> **Exercise 1**: Translate into French this sentence from the book description: "But no one's ever really paid them much attention."
> **Exercise 2**: Repeat the part of the book description starting at "About the author" and ending at "the bestseller list.", with no changes.

##### Source excerpt

The answer is, there are Canadian ballplayers out there. There always have been. But no one's ever really paid them much attention.
Now there is Heroes, Bums and Ordinary Men, a showcase of the Canadian talent that has gone down in baseball history. Some made it big, like Chicago Cubs pitcher Fergie Jenkins, who won the Cy Young Award in 1971. Others didn't quite make it: third-baseman Reno Bertoia began the 1957 season with the league-leading batting percentage, beating out the great Ted Williams, but wasn't able to hang on. Still others have yet to prove their mettle, like Rob Ducey with the Toronto Blue Jays and Larry Walker with the Montreal Expos.
Heroes, Bums and Ordinary Men describes the battle to get there from here. It takes us to the National Baseball Institute in Vancouver, where young players refine their games, and to a tryout camp for the Expos, where all but the best are eliminated. But above all, it is a book of personal, human stories, of players' dreams of the spotlights on major league playing fields, and the moments of glory shared by the few who have got there.
About the author
There are two constants in Dan Turner's life: his family, and baseball. He has been a political reporter in Ottawa for the Citizen, a foreign correspondent in Africa for Maclean's magazine, and a winner of an ACTRA award in 1982 for his feature interviews with the CBC. Dan was also awarded a National Newspaper Award for investigative journalism with the Ottawa Citizen in 1985. But throughout his career he kept a close eye on the box scores and in 1982 his first book, The Expos Inside Out, made the bestseller list.

##########
##### Supplied entries

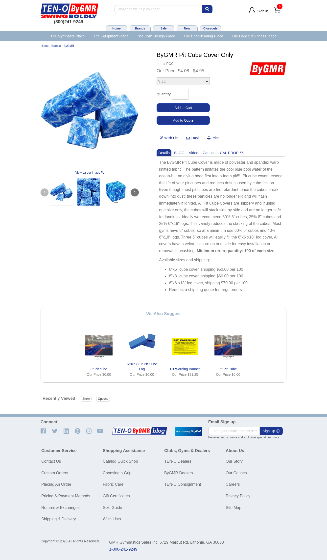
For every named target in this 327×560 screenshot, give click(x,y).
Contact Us (51, 461)
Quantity (164, 94)
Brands (140, 28)
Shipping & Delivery (58, 519)
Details (164, 153)
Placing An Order (56, 484)
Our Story (234, 461)
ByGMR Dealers (178, 473)
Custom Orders (54, 473)
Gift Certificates (116, 496)
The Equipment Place (111, 36)
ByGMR (69, 46)
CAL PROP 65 (232, 153)
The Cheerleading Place (203, 36)
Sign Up (271, 431)
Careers (233, 484)
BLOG (179, 153)
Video (193, 153)
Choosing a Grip (117, 473)
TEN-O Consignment (182, 484)
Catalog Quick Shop (120, 461)
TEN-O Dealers (177, 461)
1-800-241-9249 (123, 549)
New (187, 28)
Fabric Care (113, 484)
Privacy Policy (238, 496)
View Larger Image (89, 172)
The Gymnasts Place (67, 36)
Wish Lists (112, 519)
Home (116, 28)
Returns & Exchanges (60, 508)
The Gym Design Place (156, 36)
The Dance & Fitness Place (254, 36)
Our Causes (236, 473)
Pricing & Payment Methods (65, 496)
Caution (209, 153)
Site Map (233, 508)
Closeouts (210, 28)
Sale (164, 28)
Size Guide (112, 508)
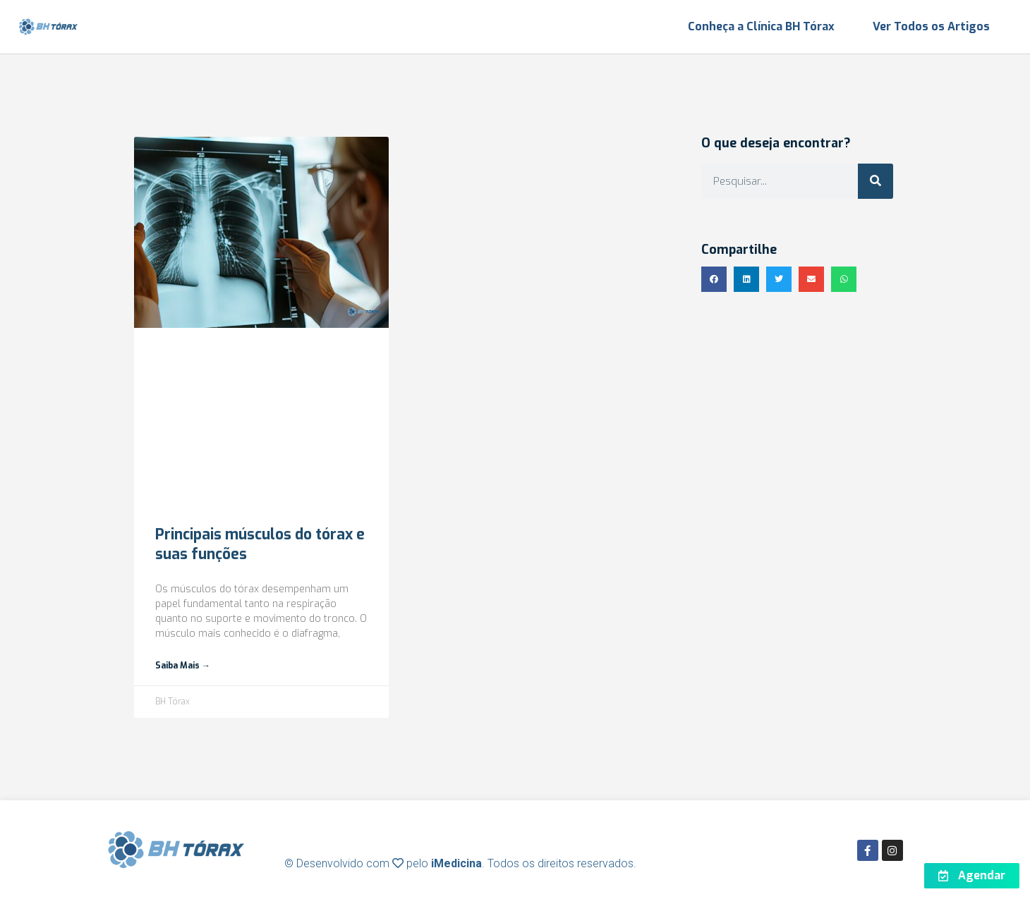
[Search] (875, 181)
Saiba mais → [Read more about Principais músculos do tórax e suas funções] (182, 665)
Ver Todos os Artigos (931, 26)
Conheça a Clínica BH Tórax (761, 26)
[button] (714, 279)
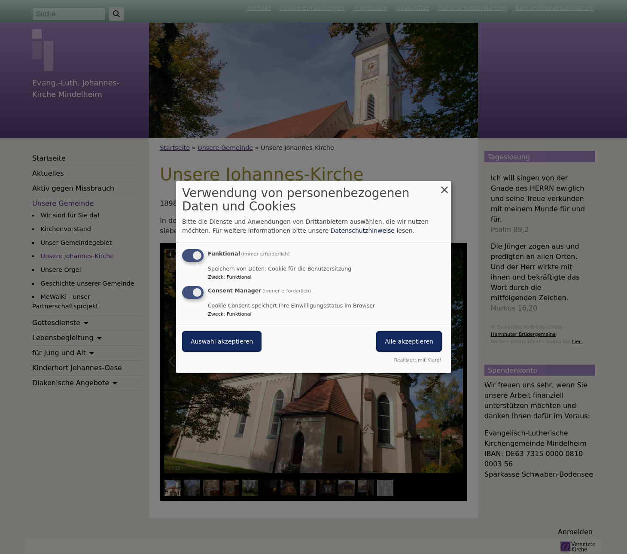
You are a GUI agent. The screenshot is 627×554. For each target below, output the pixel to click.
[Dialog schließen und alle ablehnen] (444, 186)
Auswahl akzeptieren (222, 341)
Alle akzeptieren (409, 341)
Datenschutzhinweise (363, 230)
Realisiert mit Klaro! (417, 360)
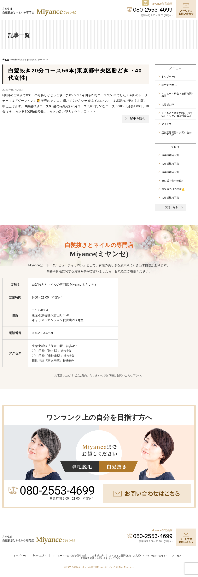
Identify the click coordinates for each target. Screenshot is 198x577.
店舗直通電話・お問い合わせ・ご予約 (176, 134)
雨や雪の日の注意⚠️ (173, 189)
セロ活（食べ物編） (172, 180)
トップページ (169, 76)
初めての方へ (169, 85)
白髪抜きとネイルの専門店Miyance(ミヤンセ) (94, 567)
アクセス (166, 124)
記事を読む (137, 118)
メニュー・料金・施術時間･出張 (177, 95)
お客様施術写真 (170, 155)
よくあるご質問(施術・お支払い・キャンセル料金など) (176, 114)
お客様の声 (167, 104)
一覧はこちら (170, 207)
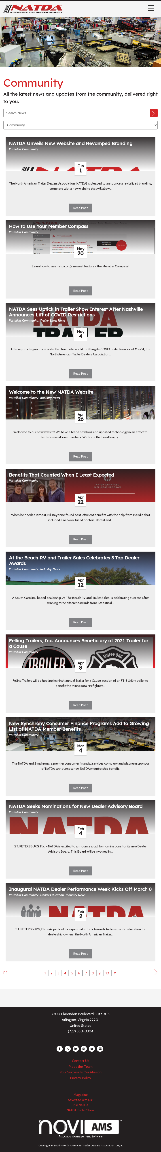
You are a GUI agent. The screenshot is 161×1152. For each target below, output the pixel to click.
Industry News (50, 398)
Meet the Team (81, 1066)
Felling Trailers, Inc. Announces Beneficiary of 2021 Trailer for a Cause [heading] (78, 643)
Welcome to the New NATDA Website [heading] (51, 392)
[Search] (154, 113)
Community (30, 149)
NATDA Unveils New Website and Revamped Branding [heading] (71, 143)
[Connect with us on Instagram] (84, 1049)
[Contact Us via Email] (100, 1049)
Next (156, 973)
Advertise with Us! (80, 1100)
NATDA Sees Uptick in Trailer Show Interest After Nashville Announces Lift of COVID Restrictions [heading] (76, 312)
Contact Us (80, 1061)
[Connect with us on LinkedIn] (76, 1049)
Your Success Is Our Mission (81, 1072)
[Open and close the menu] (110, 8)
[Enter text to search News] (76, 113)
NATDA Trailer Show (80, 1110)
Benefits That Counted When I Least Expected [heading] (61, 475)
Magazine (81, 1095)
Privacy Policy (80, 1078)
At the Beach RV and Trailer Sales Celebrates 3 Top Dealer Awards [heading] (74, 560)
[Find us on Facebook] (60, 1049)
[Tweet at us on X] (68, 1049)
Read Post (80, 208)
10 (107, 973)
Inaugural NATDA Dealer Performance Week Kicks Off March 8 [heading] (80, 889)
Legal (119, 1145)
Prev (5, 973)
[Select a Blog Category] (80, 125)
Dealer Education (52, 895)
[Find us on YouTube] (92, 1049)
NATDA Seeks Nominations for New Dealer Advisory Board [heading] (75, 806)
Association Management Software (80, 1129)
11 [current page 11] (115, 973)
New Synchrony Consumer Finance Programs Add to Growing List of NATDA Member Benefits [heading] (79, 726)
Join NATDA (80, 1105)
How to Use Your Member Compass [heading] (48, 226)
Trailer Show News (52, 320)
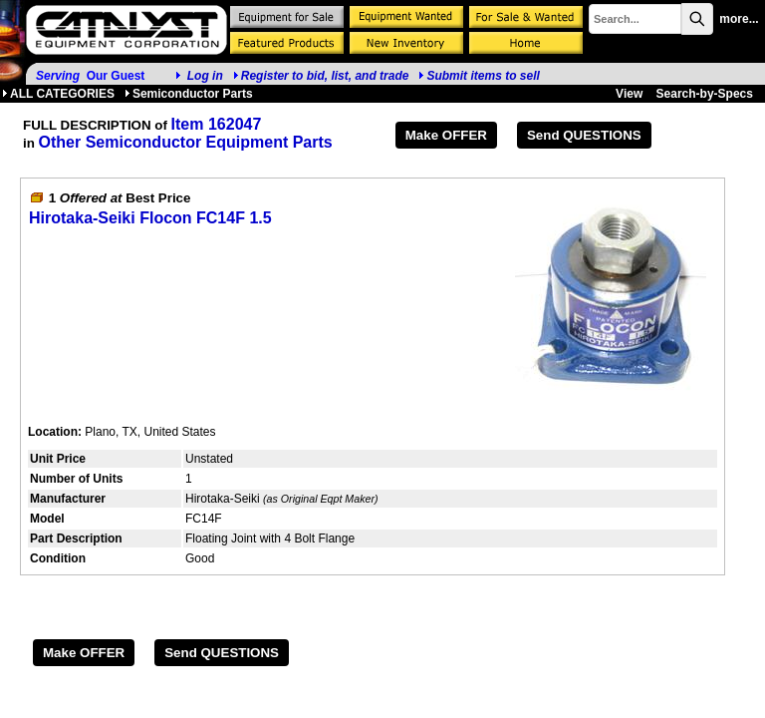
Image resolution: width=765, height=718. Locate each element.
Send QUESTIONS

##########

> **Exercise output 1**: Mais personne ne leur a jamais vraiment prêté beaucoup d'attention.

> **Exercise output 2**:
About the author
There are two constants in Dan Turner's life: his family, and baseball. He has been a political reporter in Ottawa for the Citizen, a foreign correspondent in Africa for Maclean's magazine, and a winner of an ACTRA award in 1982 for his feature interviews with the CBC. Dan was also awarded a National Newspaper Award for investigative journalism with the Ottawa Citizen in 1985. But throughout his career he kept a close eye on the box scores and in 1982 his first book, The Expos Inside Out, made the bestseller list.